El encuentro, moderado por la joven arquitecta toledana Ángela Recio, incluyó la participación de figuras destacadas como Carmen Mota, Serafina Amoroso y Fermina Garrido. Durante el debate, se analizó el impacto del diseño urbano en la vida cotidiana y la importancia de incorporar diversas perspectivas en la planificación de las ciudades.
El evento fue inaugurado por la decana del COACM, Elena Guijarro, quien subrayó que la institución lleva cinco años trabajando en actividades relacionadas con el 8M. Guijarro mencionó algunos de los esfuerzos realizados, como el homenaje a Carmen Cabrerizo, la arquitecta más veterana del COACM, y la realización de actos de reconocimiento a arquitectas veteranas, resaltando su contribución al campo.
La decana también destacó la evolución de las actividades del Colegio hacia una reflexión más amplia sobre la arquitectura desde la perspectiva de género. En este sentido, mencionó encuentros previos que han permitido visibilizar la presencia creciente de mujeres en la profesión, lo cual se refleja en los datos de colegiación. Actualmente, el COACM cuenta con 1.295 arquitectos colegiados, de los cuales 415 son mujeres, lo que representa un 32 % del total. Las cifras varían según la demarcación, siendo Cuenca la región con la mayor proporción de arquitectas, con aproximadamente un 40 %.

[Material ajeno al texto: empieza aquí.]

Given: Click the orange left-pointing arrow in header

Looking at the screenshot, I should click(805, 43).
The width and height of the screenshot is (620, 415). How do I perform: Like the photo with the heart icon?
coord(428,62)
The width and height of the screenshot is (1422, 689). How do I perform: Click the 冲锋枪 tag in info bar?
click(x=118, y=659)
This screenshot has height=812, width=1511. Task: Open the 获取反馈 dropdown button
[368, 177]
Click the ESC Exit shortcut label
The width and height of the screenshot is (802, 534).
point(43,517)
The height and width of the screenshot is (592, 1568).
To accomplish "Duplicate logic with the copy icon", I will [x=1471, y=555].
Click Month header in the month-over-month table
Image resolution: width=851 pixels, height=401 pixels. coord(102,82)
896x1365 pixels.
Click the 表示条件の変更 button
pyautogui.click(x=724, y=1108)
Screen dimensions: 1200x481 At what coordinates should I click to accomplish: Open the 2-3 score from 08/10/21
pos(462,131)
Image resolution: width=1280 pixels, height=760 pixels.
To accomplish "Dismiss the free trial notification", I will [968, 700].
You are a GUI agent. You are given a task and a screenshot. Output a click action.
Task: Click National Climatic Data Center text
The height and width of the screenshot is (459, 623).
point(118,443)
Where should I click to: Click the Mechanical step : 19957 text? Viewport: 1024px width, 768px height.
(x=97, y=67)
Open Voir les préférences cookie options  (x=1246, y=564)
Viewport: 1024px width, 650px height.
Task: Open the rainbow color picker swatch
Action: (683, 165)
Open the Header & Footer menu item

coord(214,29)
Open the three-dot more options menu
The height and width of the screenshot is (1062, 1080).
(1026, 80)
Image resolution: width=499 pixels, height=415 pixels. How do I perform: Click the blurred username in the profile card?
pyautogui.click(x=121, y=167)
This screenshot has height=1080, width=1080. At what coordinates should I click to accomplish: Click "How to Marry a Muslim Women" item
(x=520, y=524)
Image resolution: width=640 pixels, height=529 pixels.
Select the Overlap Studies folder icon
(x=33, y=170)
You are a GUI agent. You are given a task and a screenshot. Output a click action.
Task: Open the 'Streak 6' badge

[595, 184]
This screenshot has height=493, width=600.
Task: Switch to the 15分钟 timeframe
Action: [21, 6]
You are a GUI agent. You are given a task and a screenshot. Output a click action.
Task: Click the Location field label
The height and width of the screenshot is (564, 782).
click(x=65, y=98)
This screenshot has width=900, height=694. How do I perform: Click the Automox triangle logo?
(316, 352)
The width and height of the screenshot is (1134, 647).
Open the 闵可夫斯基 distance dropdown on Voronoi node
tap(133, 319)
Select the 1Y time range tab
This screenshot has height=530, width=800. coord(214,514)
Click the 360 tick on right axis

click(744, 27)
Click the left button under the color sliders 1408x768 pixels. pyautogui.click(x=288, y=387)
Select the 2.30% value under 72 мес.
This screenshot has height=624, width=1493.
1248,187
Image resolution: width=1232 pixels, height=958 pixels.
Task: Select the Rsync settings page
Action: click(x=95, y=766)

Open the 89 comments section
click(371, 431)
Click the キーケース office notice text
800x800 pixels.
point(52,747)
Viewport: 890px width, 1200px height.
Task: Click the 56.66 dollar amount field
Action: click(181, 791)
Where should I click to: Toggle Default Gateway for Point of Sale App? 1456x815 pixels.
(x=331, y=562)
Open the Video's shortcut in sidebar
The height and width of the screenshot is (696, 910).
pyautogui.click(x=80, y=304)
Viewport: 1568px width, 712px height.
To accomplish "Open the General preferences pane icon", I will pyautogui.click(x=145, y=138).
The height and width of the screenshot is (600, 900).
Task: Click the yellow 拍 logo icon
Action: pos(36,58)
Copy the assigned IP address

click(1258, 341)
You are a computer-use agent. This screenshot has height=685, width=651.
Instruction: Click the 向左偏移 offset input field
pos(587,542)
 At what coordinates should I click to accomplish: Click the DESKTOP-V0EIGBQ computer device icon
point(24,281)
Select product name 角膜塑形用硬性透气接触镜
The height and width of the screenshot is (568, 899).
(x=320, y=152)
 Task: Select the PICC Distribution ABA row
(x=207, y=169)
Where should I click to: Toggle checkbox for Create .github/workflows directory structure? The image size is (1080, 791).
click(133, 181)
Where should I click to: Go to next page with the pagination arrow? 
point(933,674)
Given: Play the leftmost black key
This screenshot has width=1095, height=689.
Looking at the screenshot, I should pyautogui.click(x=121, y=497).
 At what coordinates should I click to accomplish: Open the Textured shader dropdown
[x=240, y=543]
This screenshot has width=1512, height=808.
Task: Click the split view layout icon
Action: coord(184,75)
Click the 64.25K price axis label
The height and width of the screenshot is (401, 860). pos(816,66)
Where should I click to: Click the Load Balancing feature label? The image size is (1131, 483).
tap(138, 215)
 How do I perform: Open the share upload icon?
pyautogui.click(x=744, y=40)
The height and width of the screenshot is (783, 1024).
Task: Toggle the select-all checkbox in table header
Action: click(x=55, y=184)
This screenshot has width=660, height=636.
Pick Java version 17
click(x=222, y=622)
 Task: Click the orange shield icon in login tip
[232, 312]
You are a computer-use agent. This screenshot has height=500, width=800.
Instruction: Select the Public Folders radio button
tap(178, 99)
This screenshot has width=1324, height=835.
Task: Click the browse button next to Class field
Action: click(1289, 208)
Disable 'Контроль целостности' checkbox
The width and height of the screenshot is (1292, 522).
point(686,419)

Durante la jornada, Ángela Recio condujo una mesa redonda que se centró en cómo el espacio urbano condiciona el comportamiento y las dinámicas de hombres y mujeres en la ciudad. También se discutió la realidad de los municipios y el entorno rural, analizando cómo la disponibilidad de infraestructuras y servicios puede influir en la equidad de género.
La segunda parte del encuentro puso de relieve la importancia de una arquitectura inclusiva en la vida cotidiana. Las ponentes abordaron los retos actuales de la profesión para adaptar los espacios construidos a las necesidades cambiantes de la sociedad, y reflexionaron sobre cómo garantizar que la arquitectura sea realmente inclusiva.
La jornada concluyó con una reflexión sobre el futuro de la profesión, donde se enfatizó la necesidad de que las arquitectas adopten una visión más centrada en los cuidados y en el diseño cotidiano. Las intervenciones durante el evento evidenciaron el compromiso de las profesionales presentes en proponer nuevas miradas que transformen la manera en que se conciben los espacios urbanos, haciendo hincapié en la necesidad de seguir avanzando hacia ciudades más habitables e inclusivas. El acto cerró con un intercambio enriquecedor entre las ponentes y el público, subrayando la importancia de seguir incorporando diferentes perspectivas en la arquitectura y el urbanismo.